C'est aussi de cette région que partit en guerre en 1996, avec le soutien du Rwanda et de l'Ouganda, le rebelle Laurent-Désiré Kabila contre le régime du maréchal Mobutu. Un an plus tard, Kinshasa tombait. Le Zaïre fut rebaptisé République démocratique du Congo (RDC). En 2001, Kabila fut assassiné dans des circonstances qui restent encore troubles aujourd'hui. Son fils Joseph lui succéda. Puis ce fut le tour d'Étienne Tshisekedi, un ancien opposant au maréchal Mobutu et au clan Kabila. L'homme a hérité en 2019 d'une guerre invisible qui, au Kivu - un territoire grand comme un cinquième de la France et peuplé d'environ 15 millions d'habitants -, ne s'est jamais vraiment arrêtée. Depuis 1998, le bilan des conflits locaux et interétatiques par milices interposées y a fait, selon les estimations, au moins 6 millions de morts et a causé le déracinement de 4 millions de personnes.
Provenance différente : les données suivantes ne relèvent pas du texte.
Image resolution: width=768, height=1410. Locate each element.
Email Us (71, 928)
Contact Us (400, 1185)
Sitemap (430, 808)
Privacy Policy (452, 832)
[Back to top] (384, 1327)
Six millions de morts ? En un quart de siècle ? Dans le plus grand pays d'Afrique subsaharienne ? L'une des guerres les plus meurtrières depuis 1945 ? Comment se fait-il qu'elle nous ait été cachée ? Et qu'elle puisse même devenir totalement invisible dans les mois qui viennent puisque les seuls observateurs relativement impartiaux de ce conflit - la Mission de l'Organisation des Nations unies en République du Congo (Monusco) - viennent de jeter l'éponge et de rendre cette semaine à l'armée congolaise la première de ses bases au Kivu.

Les médias choisissent leurs guerres par ethnocentrisme

Oui, les médias - soyons honnêtes - choisissent leurs guerres par ethnocentrisme. Plus elles sont loin et compliquées, plus elles sont chères à couvrir. Mais il est vrai aussi que le sort des Palestiniens et des Israéliens, des Ukrainiens et des Arméniens nous intéresse davantage parce qu'il a un impact direct ou indirect sur notre communauté nationale et nos intérêts stratégiques européens. Alors que les Yéménites, les Birmans et les Congolais...
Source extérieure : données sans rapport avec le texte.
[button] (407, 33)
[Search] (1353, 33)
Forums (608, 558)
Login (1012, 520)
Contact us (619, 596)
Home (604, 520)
Et, pourtant, nos diplomates sur le terrain, à Paris et au Conseil de sécurité de l'ONU à New York, n'ont jamais cessé de plaider en faveur du dialogue entre les neuf États concernés par ce conflit et singulièrement entre la RDC de Tshisekedi et le Rwanda de Paul Kagame.

Et de soutenir la Monusco, dont les effectifs et le budget ont fini par être démesurés. Si, avec près de 1 milliard et demi de dollars par an et plus de 20 000 Casques bleus sur place, la paix n'est pas possible, alors oui, il faut changer de méthode. Le patron des opérations de maintien de la paix de l'ONU, le Français Jean-Pierre Lacroix, l'avouait le 7 février à Kinshasa : « En ce qui concerne les opérations de paix en Afrique, je pense que nous allons sans doute évoluer vers une diversification de leur forme. Afin que les opérations de maintien de la paix soient déployées sur la base d'un processus politique, sur la base d'un accord de paix, ou lorsqu'il s'agit de s'interposer entre deux parties pour cesser les hostilités ou s'il y a un accord de cessez-le-feu. »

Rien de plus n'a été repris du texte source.